Königin der Erdgeister - Angela Denoke
Hans Heiling - Michael Nagy
Anna - Katerina Tretyakova
Gertrude - Stephanie Houtzeel
Konrad - Peter Sonn
Stephan - Christoph Seidl
Niklas - Patrick Maria Kühn


Eine Wiederentdeckung
(Dominik Troger)

Das Theater an der Wien hat für die erste szenische Produktion der neuen Saison eine ganz spezielle Rarität ausgegraben – und damit einen durchaus überraschenden Erfolg eingefahren.

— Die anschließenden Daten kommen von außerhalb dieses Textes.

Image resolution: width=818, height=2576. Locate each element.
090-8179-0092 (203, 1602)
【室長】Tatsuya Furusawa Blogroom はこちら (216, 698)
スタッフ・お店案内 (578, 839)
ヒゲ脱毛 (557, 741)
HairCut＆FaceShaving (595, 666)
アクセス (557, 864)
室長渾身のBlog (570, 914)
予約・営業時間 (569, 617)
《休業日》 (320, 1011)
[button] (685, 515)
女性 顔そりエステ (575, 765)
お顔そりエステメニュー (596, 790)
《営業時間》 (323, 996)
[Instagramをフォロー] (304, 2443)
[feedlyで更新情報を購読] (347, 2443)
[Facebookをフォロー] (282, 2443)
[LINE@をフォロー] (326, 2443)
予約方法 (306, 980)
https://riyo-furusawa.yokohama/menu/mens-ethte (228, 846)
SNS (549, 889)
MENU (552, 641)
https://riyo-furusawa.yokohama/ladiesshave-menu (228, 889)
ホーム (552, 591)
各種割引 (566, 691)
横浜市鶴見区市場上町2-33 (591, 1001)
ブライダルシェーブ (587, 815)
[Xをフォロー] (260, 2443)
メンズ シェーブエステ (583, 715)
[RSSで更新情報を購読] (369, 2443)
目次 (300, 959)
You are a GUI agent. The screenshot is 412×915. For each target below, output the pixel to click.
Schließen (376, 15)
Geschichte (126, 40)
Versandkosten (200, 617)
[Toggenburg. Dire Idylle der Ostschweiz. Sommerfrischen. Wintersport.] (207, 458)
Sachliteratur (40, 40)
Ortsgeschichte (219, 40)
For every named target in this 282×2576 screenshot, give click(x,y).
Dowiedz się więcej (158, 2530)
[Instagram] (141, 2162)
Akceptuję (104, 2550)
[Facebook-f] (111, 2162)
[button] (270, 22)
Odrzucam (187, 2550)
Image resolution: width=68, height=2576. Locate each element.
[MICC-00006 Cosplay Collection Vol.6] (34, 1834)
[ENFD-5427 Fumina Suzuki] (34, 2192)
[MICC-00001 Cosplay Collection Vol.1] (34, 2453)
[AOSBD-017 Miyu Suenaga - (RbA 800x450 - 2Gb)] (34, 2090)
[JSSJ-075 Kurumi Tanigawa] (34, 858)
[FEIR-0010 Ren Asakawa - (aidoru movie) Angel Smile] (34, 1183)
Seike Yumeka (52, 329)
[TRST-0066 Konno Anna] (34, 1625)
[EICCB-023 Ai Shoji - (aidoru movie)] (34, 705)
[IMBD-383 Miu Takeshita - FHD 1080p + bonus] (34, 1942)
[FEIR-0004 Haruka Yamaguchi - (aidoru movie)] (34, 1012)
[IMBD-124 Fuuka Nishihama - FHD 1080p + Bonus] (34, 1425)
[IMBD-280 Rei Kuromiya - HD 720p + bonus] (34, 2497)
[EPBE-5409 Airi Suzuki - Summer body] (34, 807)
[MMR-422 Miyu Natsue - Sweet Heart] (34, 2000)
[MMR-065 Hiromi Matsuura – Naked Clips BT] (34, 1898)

Heinrich August Marschners „Hans Heiling“ war im 19. Jahrhundert ein geschätztes Werk – solange bis Richard Wagner die deutsche romantische Oper für sich „okkupiert“ hat. Wagner hat den „Hans Heiling“ gut gekannt. In einem Brief an Rosalie Wagner vom 11. Dezember 1833 fand er die Musik recht hübsch, bemängelte aber den Mangel an Effekten: „Ich weiß nicht, die besten Effekte hat er ganz unbenutzt vorübergehen lassen; - was sind das für Akt-Schlüsse! - In den Chören welche Melodienlosigkeit! Im 2ten Finale behandelt er den Culminations-Punkt des Ganzen: »er stammt vom Reich der Gnomen und der Zwerge, und ist der Geisterfürst der Berge!« so nachlässig und hebt die Steigerung so wenig hervor, daß man denkt, es geschieht etwas ganz Unbedeutendes! - Kurz nicht eine einzige Nummer kann packen!“*

Vor diesem Hintergrund ist es wenig überraschend, dass „Hans Heiling“ unüberhörbar ein musikalisches Vorbild für Richard Wagner gewesen ist, dass er als die deutsche romantische Oper des Übergangs den Weg von Webers „Freischütz“ zu Wagners „Fliegendem Holländer“ und zum „Tannhäuser“ gewiesen hat. Die Oper wurde 1833 in Berlin uraufgeführt. 1846 leitete der Komponist Aufführungen des Werkes in Wien, das im Soge der starken Wagner Rezeption in der zweiten Hälfte des 19. Jahrhunderts mit einiger Kontinuität an der Hofoper gespielt wurde. Im 20. Jahrhundert riss diese Kontinuität mit dem Ersten Weltkrieg ab. Die letzte Aufführung in Wien fand 2002 konzertant im Wiener Konzerthaus statt.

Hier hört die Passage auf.